Título: Museus entre a salvação e a crise
Autor: Faleiros, Gustavo
Fonte: Valor Econômico, 04/08/2006, EU & Fim de Semana, p. 20

Poucos períodos, como este ano de 2006, poderiam dar sinais mais contraditórios sobre o futuro dos museus nacionais. O Ministério da Cultura declarou ser este o Ano Nacional dos Museus e diversos eventos surgiram para debater a política voltada a essas instituições culturais. Neste mês ocorre o mais importante de todos encontros, o Fórum Nacional de Museus, quando se reunirão, durante uma semana, na cidade de Ouro Preto (MG), os maiores especialistas brasileiros em museologia.

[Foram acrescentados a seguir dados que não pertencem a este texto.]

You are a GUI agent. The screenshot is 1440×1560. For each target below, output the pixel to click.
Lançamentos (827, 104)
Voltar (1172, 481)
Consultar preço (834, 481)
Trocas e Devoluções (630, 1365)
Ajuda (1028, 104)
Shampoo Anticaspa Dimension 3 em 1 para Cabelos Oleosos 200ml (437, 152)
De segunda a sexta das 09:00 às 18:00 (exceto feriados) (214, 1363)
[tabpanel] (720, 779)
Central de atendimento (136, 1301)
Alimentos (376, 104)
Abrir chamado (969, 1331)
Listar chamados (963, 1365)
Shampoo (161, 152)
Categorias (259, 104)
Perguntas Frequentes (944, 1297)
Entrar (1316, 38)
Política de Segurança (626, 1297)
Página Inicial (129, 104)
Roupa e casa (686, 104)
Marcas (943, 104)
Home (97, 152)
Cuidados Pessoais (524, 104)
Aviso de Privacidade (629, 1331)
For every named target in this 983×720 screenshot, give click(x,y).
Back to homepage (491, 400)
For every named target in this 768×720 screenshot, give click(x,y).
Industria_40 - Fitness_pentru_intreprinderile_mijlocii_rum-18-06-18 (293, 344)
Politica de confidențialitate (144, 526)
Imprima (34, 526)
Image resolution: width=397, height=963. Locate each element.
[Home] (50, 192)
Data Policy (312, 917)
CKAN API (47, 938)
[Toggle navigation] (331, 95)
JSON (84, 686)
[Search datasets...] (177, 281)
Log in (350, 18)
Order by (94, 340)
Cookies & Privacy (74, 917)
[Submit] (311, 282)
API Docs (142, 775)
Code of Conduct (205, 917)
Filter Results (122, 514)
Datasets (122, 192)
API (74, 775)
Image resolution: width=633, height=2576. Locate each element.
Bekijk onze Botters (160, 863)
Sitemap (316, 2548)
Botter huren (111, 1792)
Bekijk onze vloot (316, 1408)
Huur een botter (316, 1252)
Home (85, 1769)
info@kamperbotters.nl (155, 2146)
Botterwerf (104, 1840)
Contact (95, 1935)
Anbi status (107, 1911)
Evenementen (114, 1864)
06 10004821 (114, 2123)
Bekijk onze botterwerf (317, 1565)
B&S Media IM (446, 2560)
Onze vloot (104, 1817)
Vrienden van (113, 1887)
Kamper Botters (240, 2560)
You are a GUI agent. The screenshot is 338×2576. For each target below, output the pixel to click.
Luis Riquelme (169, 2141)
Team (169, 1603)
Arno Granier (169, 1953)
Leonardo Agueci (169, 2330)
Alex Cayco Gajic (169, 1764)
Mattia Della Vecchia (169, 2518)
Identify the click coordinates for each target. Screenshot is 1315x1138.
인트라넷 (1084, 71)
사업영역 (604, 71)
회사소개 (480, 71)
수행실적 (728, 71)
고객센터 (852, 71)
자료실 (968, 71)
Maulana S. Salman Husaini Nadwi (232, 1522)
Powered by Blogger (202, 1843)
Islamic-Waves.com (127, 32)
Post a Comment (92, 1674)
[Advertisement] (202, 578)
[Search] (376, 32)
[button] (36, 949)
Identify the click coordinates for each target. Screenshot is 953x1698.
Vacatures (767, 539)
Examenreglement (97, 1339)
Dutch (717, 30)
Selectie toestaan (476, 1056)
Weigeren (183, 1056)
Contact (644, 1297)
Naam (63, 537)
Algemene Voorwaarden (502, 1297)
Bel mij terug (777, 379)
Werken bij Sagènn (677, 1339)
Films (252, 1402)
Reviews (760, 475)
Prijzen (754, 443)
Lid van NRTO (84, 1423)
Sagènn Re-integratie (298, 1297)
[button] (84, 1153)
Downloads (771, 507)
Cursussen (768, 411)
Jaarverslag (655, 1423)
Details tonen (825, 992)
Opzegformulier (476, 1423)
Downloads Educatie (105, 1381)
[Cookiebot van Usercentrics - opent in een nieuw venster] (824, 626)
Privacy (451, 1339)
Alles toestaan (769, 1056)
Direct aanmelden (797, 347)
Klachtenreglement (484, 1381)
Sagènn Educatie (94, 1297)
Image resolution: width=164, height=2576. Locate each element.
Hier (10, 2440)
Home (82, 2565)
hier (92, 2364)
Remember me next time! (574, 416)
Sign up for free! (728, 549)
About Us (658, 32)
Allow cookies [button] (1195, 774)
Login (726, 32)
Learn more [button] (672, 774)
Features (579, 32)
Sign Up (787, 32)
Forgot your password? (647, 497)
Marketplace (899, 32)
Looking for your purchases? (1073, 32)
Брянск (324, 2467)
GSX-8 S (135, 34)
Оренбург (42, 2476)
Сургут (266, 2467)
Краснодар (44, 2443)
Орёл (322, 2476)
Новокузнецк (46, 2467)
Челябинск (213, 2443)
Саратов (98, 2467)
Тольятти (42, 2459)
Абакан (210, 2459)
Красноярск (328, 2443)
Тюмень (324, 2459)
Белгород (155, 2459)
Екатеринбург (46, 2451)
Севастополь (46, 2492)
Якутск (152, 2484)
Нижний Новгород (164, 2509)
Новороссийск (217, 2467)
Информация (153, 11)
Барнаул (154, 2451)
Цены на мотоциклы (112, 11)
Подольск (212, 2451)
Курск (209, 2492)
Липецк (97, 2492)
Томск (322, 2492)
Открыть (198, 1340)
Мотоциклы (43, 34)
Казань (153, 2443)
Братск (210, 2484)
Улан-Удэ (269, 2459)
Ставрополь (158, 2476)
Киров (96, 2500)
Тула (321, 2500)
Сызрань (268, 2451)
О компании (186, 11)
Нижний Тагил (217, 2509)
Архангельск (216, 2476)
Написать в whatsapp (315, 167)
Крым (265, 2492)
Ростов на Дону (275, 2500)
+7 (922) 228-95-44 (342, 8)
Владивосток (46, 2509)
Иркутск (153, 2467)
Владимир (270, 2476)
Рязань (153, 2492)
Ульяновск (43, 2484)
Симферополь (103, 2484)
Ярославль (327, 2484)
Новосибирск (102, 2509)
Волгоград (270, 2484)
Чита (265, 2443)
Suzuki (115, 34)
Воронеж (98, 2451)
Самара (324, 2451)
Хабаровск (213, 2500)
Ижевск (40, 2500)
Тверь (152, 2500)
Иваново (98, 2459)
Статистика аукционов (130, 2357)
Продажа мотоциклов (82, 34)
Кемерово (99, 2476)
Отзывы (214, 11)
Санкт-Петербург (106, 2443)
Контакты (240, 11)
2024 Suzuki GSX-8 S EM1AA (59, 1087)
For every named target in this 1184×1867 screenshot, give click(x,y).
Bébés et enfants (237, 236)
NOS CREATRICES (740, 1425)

Por outro lado, vale perguntar se este também não seria o Ano Nacional da "Crise" dos Museus, uma vez que fatos expressivos revelaram a situação periclitante em que estão algumas instituições no país. Basta lembrar quão simbólicos foram o corte de luz por falta de pagamento no Museu de Arte de São Paulo (Masp) e o roubo de obras valiosas no Museu da Chácara do Céu, no Rio de Janeiro.

Nesse campo de tendências indefinidas, o que está claro é que a gestão dos museus se encontra, mais que nunca, no centro dos debates. Nos três últimos anos, o governo federal passou a implementar a Política Nacional de Museus, uma forma de difundir boas práticas de administração nas instituições pelo país afora. Estima-se que existam no Brasil cerca de 2 mil museus. Eles possuem enorme diversidade, seus acervos variam entre os milionários a pequenas coleções caseiras.

Para atingir esse amplo universo de museus, o Ministério da Cultura optou por uma estratégia de distribuir pequenas quantias de dinheiro a mais instituições do que garantir grandes montantes aos centros tradicionais. A decisão não é consenso entre especialistas, mas o diretor de Departamento de Museus (Demu) do Instituto do Patrimônio Histórico e Artístico Nacional (Iphan), José do Nascimento Júnior, defende-a com o argumento de que dessa forma é possível revitalizar mais instituições. "Muitas vezes, R$ 10 mil fazem uma revolução no interior", resume.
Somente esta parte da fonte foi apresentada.